----- Quoted passage -----
In most state-of-the-art TTS systems the prediction from text of prosodic prominence
relations between words in an utterance relies on features that very loosely account
for the combined effects of syntax, semantics, word informativeness and salience,
on prosodic prominence.
To improve prosodic prominence prediction we first follow up the classic approach
in which prosodic prominence patterns are flattened into binary sequences of pitch accented
and pitch unaccented words. We propose and motivate statistic and syntactic
dependency based features that are complementary to the most predictive features proposed
in previous works on automatic pitch accent prediction and show their utility on
both read and spontaneous speech.
Different accentuation patterns can be associated to the same sentence. Such variability
rises the question on how evaluating pitch accent predictors when more patterns
are allowed. We carry out a study on prosodic symbols variability on a speech corpus
where different speakers read the same text and propose an information-theoretic definition
of optionality of symbolic prosodic events that leads to a novel evaluation metric
in which prosodic variability is incorporated as a factor affecting prediction accuracy.
We additionally propose a method to take advantage of the optionality of prosodic
events in unit-selection speech synthesis.
----- Data -----
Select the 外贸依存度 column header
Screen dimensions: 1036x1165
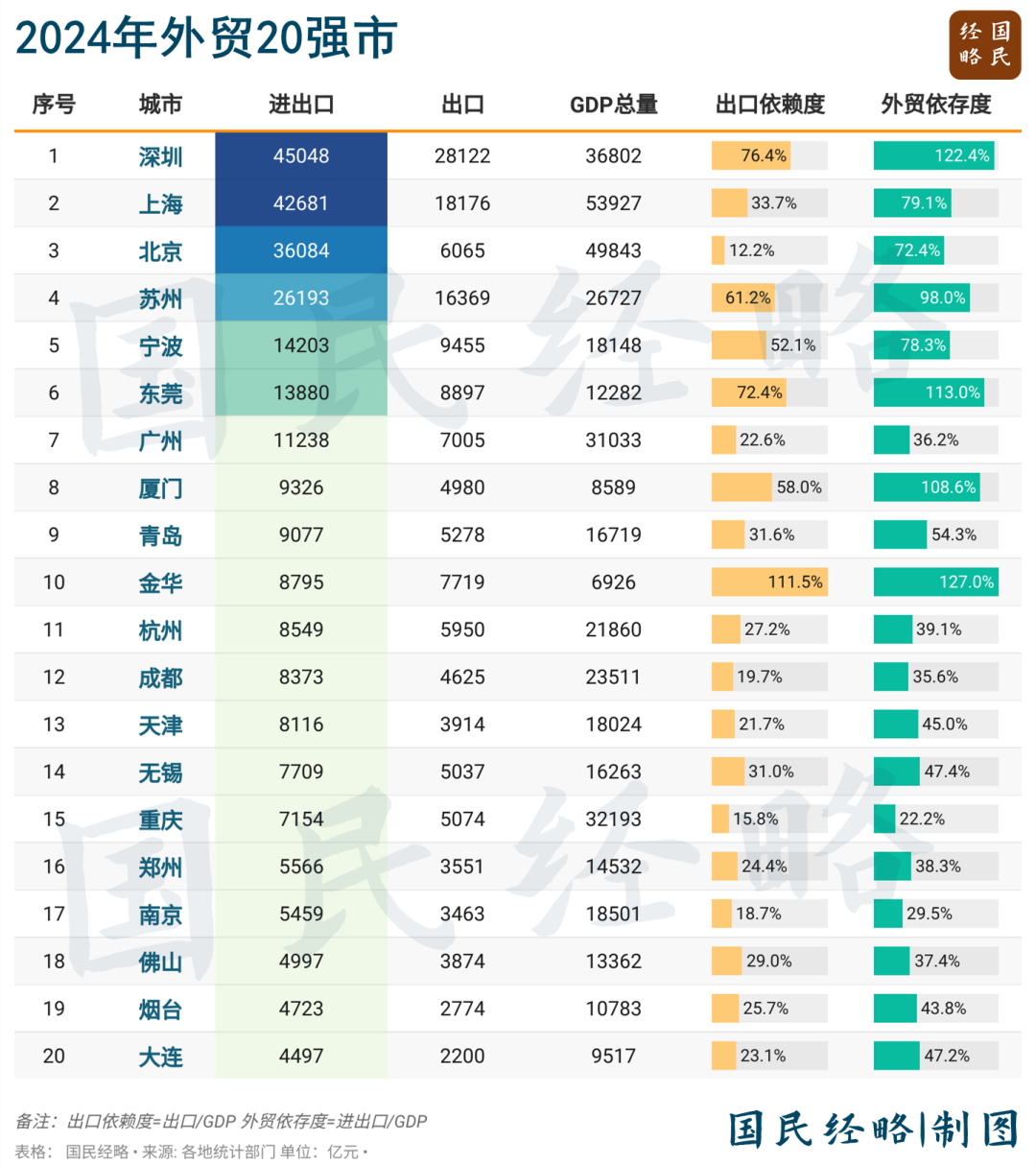(x=936, y=105)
-----
_Set problem_
Write the next few sentences of the passage on prosodic prominence prediction, picking up right after its final sentence. The data has no connection to the passage on prosodic prominence prediction.

_Task answer_
To better account for the tight links between the prosodic prominence of a word and
the discourse/sentence context, part of this thesis goes beyond the accent/no-accent dichotomy
and is devoted to a novel task, the automatic detection of contrast, where
contrast is meant as a (Information Structure’s) relation that ties two words that explicitly
contrast with each other. This task is mainly motivated by the fact that contrastive
words tend to be prosodically marked with particularly prominent pitch accents.
The identification of contrastive word pairs is achieved by combining lexical information,
syntactic information (which mainly aims to identify the syntactic parallelism
that often activates contrast) and semantic information (mainly drawn from the Word-
Net semantic lexicon), within a Support Vector Machines classifier.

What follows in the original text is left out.